Заспанный Гонтран высунулся из дверцы.
– Кому навстречу, зачем навстречу? – пробормотал он.
– Пусть спят, – сказала Анриэтта. – Братец, полезай на козлы, как-нибудь управишься. Я сяду с тобой.
Ивашка подсадил Денизу в карету, и экипаж, которым правил неопытный кучер, с немалым трудом развернулся. Потом уставших лошадей пустили рысцой.
Сверху Анриэтта увидела всадника, сопровождавшего маленькую карету. Она испугалась: а где же второй? Оказалось, Шумилов ехал сзади, глядя на седельную луку. Когда стали вытаскивать Ваську и усаживать его на траву, чтобы сделать перевязку, он даже не приблизился.

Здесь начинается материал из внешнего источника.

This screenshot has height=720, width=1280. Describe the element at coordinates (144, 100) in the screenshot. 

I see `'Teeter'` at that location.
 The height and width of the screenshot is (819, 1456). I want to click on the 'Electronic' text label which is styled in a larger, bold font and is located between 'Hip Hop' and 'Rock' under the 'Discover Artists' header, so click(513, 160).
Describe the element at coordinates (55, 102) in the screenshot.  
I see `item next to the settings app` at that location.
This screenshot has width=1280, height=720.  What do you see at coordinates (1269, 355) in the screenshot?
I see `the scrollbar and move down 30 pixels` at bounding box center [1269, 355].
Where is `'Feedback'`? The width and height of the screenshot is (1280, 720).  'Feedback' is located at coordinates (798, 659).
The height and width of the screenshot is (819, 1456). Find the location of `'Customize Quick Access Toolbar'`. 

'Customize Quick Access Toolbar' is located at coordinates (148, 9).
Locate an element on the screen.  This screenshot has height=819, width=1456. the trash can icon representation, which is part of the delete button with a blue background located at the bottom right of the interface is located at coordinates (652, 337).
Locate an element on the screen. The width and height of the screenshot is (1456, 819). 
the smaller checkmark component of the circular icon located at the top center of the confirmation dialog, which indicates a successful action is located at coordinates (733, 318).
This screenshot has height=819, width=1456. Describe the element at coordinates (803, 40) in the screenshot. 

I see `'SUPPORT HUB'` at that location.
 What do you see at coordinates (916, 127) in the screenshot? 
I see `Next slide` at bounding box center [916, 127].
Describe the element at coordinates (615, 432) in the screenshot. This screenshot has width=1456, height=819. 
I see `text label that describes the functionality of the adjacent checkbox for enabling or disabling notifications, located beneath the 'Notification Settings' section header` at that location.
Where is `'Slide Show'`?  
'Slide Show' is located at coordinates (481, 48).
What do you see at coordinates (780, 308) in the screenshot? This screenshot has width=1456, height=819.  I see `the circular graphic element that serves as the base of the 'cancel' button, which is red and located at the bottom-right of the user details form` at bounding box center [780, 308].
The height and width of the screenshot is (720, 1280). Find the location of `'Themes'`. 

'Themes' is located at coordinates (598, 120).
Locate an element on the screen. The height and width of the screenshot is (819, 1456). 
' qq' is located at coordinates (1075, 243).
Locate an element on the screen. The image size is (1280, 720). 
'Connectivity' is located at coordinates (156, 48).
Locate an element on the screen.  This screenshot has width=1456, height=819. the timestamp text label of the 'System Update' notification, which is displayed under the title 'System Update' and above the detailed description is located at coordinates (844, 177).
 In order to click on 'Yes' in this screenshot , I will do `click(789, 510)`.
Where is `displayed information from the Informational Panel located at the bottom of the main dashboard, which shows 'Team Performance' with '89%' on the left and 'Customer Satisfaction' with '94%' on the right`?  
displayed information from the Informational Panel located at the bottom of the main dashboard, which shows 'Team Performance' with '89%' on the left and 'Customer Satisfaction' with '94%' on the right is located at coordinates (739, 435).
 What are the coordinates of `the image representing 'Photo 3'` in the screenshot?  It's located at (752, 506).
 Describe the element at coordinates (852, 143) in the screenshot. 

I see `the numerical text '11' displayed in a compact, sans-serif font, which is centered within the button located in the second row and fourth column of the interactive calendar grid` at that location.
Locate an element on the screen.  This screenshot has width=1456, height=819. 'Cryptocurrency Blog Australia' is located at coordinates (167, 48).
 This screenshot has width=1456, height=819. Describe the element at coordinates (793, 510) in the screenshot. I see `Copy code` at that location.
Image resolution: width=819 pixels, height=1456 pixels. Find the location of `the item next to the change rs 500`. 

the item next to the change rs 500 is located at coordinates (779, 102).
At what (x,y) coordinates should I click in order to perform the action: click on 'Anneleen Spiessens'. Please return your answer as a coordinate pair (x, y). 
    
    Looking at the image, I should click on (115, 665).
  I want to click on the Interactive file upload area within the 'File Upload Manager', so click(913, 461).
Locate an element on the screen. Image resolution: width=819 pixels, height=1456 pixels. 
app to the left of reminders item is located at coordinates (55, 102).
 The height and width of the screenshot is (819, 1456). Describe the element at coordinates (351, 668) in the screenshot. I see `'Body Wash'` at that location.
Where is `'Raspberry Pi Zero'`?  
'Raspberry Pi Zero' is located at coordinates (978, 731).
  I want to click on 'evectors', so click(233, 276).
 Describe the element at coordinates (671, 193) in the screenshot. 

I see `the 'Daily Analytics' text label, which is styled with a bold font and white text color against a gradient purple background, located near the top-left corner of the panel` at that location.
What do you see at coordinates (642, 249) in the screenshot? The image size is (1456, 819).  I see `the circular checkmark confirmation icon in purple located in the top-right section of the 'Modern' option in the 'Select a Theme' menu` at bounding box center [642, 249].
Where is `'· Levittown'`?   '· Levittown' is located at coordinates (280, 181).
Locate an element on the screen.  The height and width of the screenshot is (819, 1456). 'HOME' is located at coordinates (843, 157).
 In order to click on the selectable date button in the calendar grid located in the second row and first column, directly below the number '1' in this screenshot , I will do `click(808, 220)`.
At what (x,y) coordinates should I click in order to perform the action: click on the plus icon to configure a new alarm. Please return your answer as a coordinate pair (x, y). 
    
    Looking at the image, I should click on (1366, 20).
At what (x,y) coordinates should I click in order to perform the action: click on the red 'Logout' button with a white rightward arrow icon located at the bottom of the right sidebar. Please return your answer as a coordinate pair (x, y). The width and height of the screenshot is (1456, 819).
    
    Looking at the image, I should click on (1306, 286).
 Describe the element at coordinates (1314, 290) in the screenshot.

Васька был в сознании, но стоять не мог, и неудивительно – у него от потери крови кружилась голова. Кучер маленькой кареты, увидев Анриэтту, стал вопить и жаловаться: когда его нанимали, не было речи об убийствах и крови, а господа такое натворили!
– Дениза, неси бутылку вина, нужно промыть ему рану! – крикнула Анриэтта. – А вам будет заплачено вдвое, только не кричите, у меня от ваших воплей голова болит!